Essas atividades de renda tende a reforçar a subjetividade de pertencimento ao local que se encontram. No âmbito do turismo ambiental que ocorre na vila existe uma espécie de autogestão. A demanda de visitantes é distribuída entre os diversos monitores ambientais que ao mesmo tempo que guiam para as atrações também realizam a fiscalização ambiental.

Com a chegada do empreendimento logístico, a vila passa estar exposta a outra dinâmica; novos atores sem ligação orgânica com a vila estariam presentes, muito possivelmente em maior número e com maior poder político que os moradores locais, assim a existência de processos  democráticos que visam o bem estar local estariam fortemente ameaçados. 

A alteração das vias de acesso para facilitar a entrada de veículos traria um nova dinâmica para a vila; a presença dos veículos, a agitação, a poluição sonora e atmosférica mudariam completamente a dinâmica que se encontra nas ruas. Além do mais, a estrutura das casas que são de madeiras a base de encaixes e parafusos e elevadas em palafitas para evitar a umidade que vem do solo, estariam ameaçadas com as trepidações causadas pela passagem dos veículos.

No âmbito ambiental, a mata atlântica seria impactada muito além do desmatamento imediato, no primeiro momento o efeito de borda com espécies invasoras tomaria conta da paisagem (o que é comum na mata atlântica na região do litoral paulista), sinais disso era a massiva monodominância da espécie exótica Hedychium coronarium  nos limites da floresta com a vila. O desmatamento e a presença de novas vias de asfalto também deve resultar em mudanças no microclima local. 

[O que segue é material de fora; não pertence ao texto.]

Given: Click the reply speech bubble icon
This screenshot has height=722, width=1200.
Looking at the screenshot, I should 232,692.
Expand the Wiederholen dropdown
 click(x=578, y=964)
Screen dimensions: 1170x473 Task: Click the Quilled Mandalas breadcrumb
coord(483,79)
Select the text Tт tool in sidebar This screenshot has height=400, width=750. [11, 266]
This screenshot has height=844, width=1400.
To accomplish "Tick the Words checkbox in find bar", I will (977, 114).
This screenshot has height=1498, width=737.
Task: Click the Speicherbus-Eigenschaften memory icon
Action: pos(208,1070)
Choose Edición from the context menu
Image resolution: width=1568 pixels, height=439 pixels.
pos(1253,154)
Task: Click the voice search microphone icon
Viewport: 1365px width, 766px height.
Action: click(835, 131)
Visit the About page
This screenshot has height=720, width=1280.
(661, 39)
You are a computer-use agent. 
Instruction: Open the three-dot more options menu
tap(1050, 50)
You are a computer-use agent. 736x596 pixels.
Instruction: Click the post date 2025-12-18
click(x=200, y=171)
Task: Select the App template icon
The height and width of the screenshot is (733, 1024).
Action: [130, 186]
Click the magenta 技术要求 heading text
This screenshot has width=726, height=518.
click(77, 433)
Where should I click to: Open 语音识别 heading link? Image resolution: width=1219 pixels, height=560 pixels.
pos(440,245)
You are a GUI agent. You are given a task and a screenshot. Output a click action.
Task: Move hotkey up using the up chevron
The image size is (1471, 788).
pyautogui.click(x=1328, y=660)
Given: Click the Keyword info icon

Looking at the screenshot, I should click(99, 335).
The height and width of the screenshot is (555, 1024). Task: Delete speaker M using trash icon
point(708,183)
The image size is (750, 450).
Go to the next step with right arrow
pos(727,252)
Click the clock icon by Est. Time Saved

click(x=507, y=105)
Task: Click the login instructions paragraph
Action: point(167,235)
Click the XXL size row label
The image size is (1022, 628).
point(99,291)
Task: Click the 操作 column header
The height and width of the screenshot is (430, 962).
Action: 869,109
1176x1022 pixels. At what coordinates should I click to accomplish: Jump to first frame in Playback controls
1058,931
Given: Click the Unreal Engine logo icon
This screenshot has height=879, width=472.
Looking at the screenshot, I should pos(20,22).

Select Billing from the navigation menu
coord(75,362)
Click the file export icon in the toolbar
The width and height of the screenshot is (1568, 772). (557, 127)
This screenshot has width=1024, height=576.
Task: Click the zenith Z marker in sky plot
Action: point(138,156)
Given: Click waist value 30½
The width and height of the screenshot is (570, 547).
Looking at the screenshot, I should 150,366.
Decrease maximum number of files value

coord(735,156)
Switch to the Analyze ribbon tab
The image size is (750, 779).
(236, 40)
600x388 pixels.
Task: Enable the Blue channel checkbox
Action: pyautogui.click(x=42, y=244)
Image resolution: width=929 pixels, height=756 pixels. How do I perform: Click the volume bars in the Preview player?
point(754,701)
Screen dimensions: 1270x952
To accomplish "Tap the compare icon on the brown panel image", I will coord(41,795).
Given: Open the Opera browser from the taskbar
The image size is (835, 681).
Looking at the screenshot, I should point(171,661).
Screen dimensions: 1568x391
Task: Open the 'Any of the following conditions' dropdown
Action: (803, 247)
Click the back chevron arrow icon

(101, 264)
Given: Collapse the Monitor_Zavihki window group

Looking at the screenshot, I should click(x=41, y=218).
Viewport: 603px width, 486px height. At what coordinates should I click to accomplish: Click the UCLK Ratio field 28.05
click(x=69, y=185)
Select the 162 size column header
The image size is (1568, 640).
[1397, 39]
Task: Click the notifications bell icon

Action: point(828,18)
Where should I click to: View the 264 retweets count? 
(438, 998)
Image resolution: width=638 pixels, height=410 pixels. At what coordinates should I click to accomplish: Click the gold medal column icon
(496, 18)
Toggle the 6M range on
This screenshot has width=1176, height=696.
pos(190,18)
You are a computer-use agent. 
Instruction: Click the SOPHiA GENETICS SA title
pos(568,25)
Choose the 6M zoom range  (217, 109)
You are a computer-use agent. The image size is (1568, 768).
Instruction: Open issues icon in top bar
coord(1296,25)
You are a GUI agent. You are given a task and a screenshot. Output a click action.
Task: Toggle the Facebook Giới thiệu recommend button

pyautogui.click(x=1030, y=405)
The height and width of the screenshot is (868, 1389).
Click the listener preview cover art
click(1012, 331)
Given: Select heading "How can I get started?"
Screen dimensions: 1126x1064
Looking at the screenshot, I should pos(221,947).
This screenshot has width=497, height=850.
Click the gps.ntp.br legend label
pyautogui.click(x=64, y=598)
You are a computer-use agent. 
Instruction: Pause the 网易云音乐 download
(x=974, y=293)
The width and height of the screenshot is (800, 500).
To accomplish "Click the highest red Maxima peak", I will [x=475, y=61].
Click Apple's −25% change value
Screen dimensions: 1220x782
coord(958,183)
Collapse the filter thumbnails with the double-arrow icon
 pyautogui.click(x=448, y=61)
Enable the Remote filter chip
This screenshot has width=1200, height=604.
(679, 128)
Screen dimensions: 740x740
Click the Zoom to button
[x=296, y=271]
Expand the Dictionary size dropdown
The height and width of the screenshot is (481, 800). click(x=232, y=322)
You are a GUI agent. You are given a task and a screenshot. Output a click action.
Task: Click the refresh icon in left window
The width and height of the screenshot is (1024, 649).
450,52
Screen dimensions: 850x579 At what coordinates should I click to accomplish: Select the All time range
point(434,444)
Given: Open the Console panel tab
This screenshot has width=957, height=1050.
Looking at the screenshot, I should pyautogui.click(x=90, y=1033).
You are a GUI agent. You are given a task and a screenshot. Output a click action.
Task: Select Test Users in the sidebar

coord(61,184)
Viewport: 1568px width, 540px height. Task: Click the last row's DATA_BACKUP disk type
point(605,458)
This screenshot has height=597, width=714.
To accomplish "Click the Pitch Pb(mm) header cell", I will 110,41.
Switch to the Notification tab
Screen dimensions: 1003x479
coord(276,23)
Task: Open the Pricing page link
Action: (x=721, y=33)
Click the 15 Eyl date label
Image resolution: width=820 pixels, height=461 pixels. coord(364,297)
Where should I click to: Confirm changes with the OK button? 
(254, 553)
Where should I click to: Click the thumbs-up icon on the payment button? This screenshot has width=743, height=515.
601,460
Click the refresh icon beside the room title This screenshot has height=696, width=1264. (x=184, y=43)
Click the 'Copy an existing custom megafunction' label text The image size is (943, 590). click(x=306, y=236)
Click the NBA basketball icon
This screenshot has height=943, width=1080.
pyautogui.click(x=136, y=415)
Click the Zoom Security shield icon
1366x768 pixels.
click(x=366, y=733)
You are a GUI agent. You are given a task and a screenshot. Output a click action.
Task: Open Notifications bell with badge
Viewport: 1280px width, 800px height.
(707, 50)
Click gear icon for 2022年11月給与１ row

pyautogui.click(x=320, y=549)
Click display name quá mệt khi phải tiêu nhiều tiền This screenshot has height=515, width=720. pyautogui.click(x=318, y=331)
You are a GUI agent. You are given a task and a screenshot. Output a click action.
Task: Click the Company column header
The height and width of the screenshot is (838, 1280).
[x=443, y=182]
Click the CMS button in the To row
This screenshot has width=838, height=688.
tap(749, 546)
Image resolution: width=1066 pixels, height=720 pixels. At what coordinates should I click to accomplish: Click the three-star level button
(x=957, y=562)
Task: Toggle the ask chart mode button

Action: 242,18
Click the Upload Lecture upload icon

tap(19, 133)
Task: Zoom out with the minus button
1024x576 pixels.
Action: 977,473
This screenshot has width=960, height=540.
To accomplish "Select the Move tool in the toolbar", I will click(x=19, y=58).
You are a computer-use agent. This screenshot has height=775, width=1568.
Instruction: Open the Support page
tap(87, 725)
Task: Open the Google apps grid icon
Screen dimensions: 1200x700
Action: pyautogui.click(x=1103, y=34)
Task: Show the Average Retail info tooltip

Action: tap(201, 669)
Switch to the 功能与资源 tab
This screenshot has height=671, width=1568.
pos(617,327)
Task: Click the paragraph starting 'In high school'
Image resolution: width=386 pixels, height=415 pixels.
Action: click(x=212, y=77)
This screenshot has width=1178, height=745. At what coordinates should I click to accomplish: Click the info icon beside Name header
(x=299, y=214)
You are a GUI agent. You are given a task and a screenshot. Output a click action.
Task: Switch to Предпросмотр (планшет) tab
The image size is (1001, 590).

A imposição neoliberal como um movimento de cima para baixo ameaça o comum material e o comum que emerge da produção social. Possivelmente e como já se observa em espaços em que os moradores locais podem se expressar, a subjetividade de pertencimento conviveria com a subjetividade de revolta, o que tem levado para um momento de organização em busca de encontros com outros atores para permitir somar maior força política.